A "ghost town" in northwestern Connecticut (USA) settled in 1747 by a farmer named Thomas Griffis (alternatively known as Thomas Griffin). Dudleytown (actually more or less a district of the town of Cornwall) seems to have become completely deserted by 1899, and fell off the maps about 1920.

The area settled is on a relatively high plateau in northwestern Connecticut, about 1,500 feet above sea level. But the area is also surrounded by (what pass in Connecticut for) mountains, and receives very little sun. Agriculture was a problem from the start there, as the land first had to be cleared—today, pine trees grow densely there—and the rocky soil plowed. But this area also gets the worst of the Connecticut winters, which was a problem for the orchards Griffis and those who followed tried to plant.

Among those who followed were a throng of folks from the Dudley family, who came from nearby Cornwall and Guilford, Connecticut. Thanks to their numbers and their family reputation (it is said they descended from English royal stock), the town soon took its fateful name. I say "fateful" because things did not go well, as tends to happen with places later called ghost towns. It is said, after all, that the Dudley family was put under a curse for their participation in a plot to overthrow Henry VIII of England.

The town did not prosper as Griffis had planned. The townspeople farmed reasonably well, but were never blessed with bumper crops; they dammed rivers and built three mills, but were generally dependent on nearby Cornwall for most of their needs.

But the big thing was that strange things seemed to happen to the residents of Dudleytown. An early epidemic wiped out two of the town's families. Attacks by local tribes of Native Americans took the lives of some. The wife of a former aide to George Washington was killed by lightning on her home porch, and thereafter her husband went a little crazy.
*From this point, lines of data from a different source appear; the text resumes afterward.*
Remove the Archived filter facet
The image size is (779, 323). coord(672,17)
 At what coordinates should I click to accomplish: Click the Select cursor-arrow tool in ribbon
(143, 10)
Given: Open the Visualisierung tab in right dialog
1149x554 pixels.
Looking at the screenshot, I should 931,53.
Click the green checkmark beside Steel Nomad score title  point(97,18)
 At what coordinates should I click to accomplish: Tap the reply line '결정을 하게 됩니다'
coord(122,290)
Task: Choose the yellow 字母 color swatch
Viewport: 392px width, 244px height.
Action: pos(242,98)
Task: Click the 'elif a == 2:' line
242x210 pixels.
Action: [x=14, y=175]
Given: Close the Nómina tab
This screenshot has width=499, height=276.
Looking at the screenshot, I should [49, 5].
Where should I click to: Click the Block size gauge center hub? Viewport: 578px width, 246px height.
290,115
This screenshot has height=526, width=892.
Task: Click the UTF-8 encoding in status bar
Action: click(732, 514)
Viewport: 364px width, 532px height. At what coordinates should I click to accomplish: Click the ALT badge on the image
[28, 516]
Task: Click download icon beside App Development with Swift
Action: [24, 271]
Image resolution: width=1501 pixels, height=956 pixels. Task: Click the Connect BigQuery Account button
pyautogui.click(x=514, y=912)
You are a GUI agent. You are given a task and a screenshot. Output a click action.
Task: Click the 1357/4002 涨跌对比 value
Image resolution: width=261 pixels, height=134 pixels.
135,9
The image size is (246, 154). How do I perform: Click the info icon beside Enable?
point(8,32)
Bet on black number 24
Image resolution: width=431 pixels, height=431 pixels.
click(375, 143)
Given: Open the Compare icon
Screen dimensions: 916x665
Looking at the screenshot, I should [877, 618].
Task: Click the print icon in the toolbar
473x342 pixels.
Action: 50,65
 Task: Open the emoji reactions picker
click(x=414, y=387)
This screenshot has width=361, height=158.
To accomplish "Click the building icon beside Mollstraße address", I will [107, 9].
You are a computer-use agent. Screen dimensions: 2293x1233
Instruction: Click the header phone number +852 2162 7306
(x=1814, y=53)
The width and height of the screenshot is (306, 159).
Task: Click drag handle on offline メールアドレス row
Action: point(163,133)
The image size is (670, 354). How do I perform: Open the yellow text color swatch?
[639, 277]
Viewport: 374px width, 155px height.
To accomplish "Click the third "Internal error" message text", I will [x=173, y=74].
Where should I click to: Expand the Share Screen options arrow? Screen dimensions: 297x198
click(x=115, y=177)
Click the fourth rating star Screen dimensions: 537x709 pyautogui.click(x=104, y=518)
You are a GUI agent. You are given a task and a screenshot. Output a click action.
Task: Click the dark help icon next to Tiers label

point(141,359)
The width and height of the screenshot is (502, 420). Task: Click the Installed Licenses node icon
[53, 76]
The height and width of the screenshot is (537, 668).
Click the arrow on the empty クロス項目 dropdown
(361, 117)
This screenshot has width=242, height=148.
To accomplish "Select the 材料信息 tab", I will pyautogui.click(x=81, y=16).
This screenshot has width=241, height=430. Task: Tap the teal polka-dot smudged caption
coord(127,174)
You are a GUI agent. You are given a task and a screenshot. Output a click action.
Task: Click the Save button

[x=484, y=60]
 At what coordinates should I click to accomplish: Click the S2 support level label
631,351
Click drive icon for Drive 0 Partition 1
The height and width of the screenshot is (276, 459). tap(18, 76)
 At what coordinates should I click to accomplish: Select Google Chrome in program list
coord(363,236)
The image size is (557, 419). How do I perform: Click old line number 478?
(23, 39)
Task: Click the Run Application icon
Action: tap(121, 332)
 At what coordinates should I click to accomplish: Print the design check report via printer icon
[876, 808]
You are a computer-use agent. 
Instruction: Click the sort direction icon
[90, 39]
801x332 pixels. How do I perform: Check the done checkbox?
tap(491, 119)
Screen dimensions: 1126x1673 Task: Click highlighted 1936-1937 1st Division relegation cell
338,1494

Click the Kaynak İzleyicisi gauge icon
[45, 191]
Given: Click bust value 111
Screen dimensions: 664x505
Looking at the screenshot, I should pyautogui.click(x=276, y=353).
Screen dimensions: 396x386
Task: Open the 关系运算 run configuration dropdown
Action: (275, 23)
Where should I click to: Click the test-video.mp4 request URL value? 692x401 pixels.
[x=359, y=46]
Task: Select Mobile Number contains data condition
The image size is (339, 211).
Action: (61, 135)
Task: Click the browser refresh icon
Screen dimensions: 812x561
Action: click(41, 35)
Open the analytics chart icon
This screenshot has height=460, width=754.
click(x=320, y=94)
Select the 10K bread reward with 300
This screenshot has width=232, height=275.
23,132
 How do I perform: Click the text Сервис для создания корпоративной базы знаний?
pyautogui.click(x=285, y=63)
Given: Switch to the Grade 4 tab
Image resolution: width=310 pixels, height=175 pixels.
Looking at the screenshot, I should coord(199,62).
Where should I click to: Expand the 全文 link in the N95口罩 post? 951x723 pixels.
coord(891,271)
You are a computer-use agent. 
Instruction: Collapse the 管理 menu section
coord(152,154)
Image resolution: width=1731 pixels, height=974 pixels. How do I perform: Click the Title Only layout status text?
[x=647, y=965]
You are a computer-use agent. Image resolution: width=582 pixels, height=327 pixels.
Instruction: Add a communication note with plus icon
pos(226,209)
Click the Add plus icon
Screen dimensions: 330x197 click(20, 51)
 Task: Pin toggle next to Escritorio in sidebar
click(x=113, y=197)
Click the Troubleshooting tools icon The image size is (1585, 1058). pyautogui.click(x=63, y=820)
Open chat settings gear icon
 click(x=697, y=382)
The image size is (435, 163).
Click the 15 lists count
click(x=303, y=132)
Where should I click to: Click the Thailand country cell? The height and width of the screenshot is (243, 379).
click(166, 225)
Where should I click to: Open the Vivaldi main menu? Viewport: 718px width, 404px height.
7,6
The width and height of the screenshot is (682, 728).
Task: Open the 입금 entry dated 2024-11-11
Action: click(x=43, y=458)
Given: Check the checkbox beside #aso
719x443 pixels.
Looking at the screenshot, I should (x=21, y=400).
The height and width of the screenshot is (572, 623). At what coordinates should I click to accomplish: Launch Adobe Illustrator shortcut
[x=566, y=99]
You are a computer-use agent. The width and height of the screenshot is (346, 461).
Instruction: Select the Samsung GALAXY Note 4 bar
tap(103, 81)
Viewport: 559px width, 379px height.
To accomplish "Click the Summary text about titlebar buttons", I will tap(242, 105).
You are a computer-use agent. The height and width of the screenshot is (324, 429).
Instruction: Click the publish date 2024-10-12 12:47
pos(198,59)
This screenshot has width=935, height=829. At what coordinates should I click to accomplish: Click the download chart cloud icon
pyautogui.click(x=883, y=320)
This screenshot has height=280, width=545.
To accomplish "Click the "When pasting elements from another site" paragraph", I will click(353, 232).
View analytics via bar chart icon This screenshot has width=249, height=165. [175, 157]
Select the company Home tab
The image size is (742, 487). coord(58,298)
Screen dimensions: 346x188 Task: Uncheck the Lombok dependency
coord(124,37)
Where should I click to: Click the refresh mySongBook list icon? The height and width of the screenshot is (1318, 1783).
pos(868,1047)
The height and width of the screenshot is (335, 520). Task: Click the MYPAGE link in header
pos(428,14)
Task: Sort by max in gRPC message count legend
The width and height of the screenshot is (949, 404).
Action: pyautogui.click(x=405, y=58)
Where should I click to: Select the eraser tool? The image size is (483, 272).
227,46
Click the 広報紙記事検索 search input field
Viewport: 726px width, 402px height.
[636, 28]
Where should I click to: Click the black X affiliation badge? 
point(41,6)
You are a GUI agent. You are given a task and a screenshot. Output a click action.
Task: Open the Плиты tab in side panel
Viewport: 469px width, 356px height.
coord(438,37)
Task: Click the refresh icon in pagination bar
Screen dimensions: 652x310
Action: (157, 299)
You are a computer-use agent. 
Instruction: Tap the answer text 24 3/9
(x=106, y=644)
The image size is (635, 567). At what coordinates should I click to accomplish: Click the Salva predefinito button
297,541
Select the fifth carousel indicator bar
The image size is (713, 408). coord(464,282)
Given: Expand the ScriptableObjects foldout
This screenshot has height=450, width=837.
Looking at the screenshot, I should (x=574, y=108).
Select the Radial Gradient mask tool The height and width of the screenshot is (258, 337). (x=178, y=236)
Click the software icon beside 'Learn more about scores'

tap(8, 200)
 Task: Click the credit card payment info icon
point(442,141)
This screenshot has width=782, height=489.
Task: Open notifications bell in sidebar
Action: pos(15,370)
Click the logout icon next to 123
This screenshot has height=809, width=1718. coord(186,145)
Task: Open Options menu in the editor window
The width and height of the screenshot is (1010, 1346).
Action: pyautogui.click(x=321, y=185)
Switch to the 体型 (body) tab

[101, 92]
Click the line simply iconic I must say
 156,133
Mary Cheney, born in Dudleytown and later the wife of famed newspaperman and Presidential hopeful Horace Greeley, hanged herself. The town's last resident family, the Brophys, saw the mother die of consumption, the two children disappear into the woods, and the father—the sole survivor—torch their family home and vanish.

One of the major legends, and certainly one of the most well documented, concerns the wife of Dr. William Clark, a New York oncologist. Enamored of the area, he and some friends in 1924 formed the Dark Entry Forest Association (DEF) to buy the Dudleytown land for preservation purposes. Dr. Clark built a summer cabin there and brought his wife up one weekend. He was urgently summoned back to New York City and left his wife alone. Upon his return, she was found rocking and mumbling incoherently. She spent the rest of her life in a mental institution, and no satisfactory explanation for her illness was ever reached.

The DEF still owns the land, but recently closed the area to visitors. Apparently there had been much interest from aficionados of the occult, and the straw that broke the camel's back was the discovery of a bloody cow's spine. It is assumed the cow was slaughtered and used for some sort of dark ceremony.

There are a lot of less credible stories about Dudleytown, which is now really just a series of building foundations and a haphazardly built and supposedly cursed stone dam (called "Witches' Dam"). The foundation of the Clark house is still visible. I have been there twice, and while some odd things happened on the trips, I can't say anything supernatural happened to me. A guy I knew took a stone as a souvenir from the Witches' Dam and was arrested soon after for drug possession, but I don't think this can be attributed to ghosts. Both times I camped there (separated by about three years) there was a campfire in the same place which could not be put out. And I know how to put a damn fire out. At the time of my first trip, I imagined I saw a ghost dog, of all things, but I was also sitting on a building foundation in the middle of the night—to tempt the spirits—and the power of suggestion is very strong.

If you know someone from the area, you will hear similar stories, some historical: such as the late 19th-century witch trial which resulted in the accused woman's head being blown up by a torrent of water, or perhaps the murder mystery involving brothers who made charcoal. Or maybe even the bit about how hallucinogenic mold caused a frenzy among the townspeople.

It's too bad you can't go there yourself anymore, because it's actually a beautiful piece of land. You'll just have to take others' word for it that Dudleytown is or is not haunted. I vote no, but that doesn't mean it ain't weird.